Dalla costola di Oakland al marchio di punta di GM
Pontiac debutta nel 1926 come alternativa più economica rispetto a Oakland, altro marchio del gruppo General Motors. Il primo modello, la Series 6-27, riscuote un successo tale da superare rapidamente le vendite della stessa Oakland, che viene progressivamente assorbita e infine soppressa nei primi anni Trenta.
Già alla fine degli anni Venti Pontiac si afferma come uno dei marchi a sei cilindri più venduti negli Stati Uniti. Con l'arrivo della Grande Depressione, General Motors sceglie proprio Pontiac, più accessibile, come marchio da consolidare, ponendo le basi per la sua crescita nei decenni successivi.
Anno di fondazione
1926
L'era Wide Track e la nascita delle muscle car
La svolta arriva negli anni Cinquanta, quando Pontiac introduce il V8 Strato Streak e comincia a costruirsi un'immagine più sportiva. Sotto la guida di dirigenti come Semon Bunkie Knudsen e dell'ingegnere John DeLorean, il marchio adotta l'assetto Wide Track, che migliora tenuta di strada e proporzioni estetiche delle vetture.
Il momento simbolo arriva nel 1964, quando DeLorean fa montare un motore V8 da 389 pollici cubici su una Tempest di fascia intermedia, aggirando le restrizioni interne di General Motors sulla cilindrata.
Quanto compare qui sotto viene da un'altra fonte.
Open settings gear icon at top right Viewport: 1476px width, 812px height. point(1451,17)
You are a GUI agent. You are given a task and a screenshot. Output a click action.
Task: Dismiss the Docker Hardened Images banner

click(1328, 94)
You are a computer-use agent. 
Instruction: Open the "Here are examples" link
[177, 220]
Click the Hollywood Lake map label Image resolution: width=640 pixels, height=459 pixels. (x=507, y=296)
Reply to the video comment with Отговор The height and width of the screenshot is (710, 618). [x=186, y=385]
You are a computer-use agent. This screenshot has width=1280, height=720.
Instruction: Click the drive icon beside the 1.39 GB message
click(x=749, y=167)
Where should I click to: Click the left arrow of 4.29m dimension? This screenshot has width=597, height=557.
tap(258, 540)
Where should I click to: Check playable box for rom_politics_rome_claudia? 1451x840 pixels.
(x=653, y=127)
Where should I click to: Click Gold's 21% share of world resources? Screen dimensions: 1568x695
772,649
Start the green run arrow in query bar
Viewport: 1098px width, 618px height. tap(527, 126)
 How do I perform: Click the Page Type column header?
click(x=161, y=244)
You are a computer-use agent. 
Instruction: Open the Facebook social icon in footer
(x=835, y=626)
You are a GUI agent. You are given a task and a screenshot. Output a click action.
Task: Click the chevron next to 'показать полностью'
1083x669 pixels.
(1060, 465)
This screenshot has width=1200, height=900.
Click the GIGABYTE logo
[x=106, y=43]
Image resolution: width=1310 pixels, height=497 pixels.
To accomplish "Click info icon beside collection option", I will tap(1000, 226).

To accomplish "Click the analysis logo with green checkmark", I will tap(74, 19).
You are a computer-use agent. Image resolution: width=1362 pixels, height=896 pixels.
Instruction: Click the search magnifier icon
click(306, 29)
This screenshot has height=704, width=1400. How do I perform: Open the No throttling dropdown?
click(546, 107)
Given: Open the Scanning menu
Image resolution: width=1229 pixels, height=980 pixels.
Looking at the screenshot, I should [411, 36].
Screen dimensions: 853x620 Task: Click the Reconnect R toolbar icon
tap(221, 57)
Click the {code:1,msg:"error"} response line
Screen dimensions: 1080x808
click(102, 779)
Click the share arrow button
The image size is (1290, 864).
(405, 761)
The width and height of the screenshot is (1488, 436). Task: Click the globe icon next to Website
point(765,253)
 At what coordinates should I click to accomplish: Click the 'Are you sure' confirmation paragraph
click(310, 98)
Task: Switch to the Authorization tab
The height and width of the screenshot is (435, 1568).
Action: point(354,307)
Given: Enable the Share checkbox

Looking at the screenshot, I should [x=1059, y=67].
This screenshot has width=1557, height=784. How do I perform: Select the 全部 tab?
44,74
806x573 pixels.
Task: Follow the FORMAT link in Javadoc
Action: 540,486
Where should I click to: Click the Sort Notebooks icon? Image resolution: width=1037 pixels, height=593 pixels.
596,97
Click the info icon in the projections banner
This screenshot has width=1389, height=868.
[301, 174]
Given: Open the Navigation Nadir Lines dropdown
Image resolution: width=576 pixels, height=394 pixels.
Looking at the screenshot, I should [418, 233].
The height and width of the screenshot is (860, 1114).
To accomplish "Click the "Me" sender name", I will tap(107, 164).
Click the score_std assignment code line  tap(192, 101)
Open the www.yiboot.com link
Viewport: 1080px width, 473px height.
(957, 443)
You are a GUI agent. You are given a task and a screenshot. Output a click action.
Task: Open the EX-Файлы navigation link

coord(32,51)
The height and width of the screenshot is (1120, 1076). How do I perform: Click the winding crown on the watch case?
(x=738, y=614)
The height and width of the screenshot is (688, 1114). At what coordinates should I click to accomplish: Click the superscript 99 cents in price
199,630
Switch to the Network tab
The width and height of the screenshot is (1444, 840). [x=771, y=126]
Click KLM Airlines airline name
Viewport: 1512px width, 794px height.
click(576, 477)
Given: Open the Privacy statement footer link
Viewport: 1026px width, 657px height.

Nasce così la Pontiac GTO, comunemente considerata la prima vera muscle car della storia dell'automobile. Tre anni dopo debutta la Firebird, pony car pensata per affiancare la Chevrolet Camaro, che nella versione Trans Am diventerà una delle Pontiac più celebri e desiderate.
Anno di chiusura
2010
La crisi energetica e il ridimensionamento
Gli anni Settanta segnano una battuta d'arresto per le prestazioni: le normative sulle emissioni impongono l'uso di benzine a più basso numero di ottani, con conseguente calo dei rapporti di compressione e delle potenze dichiarate. La crisi petrolifera del 1973 accelera ulteriormente il declino delle grandi cilindrate.
Pontiac reagisce diversificando la gamma, con modelli più piccoli come la Astre e, dal 1984, la sportiva a motore centrale Fiero. Negli anni Ottanta il marchio torna a crescere, arrivando a essere tra i produttori domestici più venduti negli Stati Uniti, con un pubblico progressivamente più giovane.
La chiusura del marchio e il valore odierno per i collezionisti
Negli anni Duemila Pontiac prova a rilanciare il mito della GTO importando dall'Australia la Holden Monaro con un nuovo motore V8, ma l'operazione, tra prezzi più alti del previsto e uno stile giudicato poco riconoscibile, non ottiene il successo sperato.
La crisi finanziaria di General Motors nel 2008 porta alla decisione di eliminare diversi marchi del gruppo, tra cui Pontiac: l'ultima vettura, una berlina G6, viene assemblata nel gennaio 2010 e le concessionarie chiudono definitivamente il 31 ottobre dello stesso anno. Da allora Pontiac esiste solo come marchio storico, con un mercato dell'usato d'epoca particolarmente vivace per i modelli sportivi degli anni Sessanta e Settanta.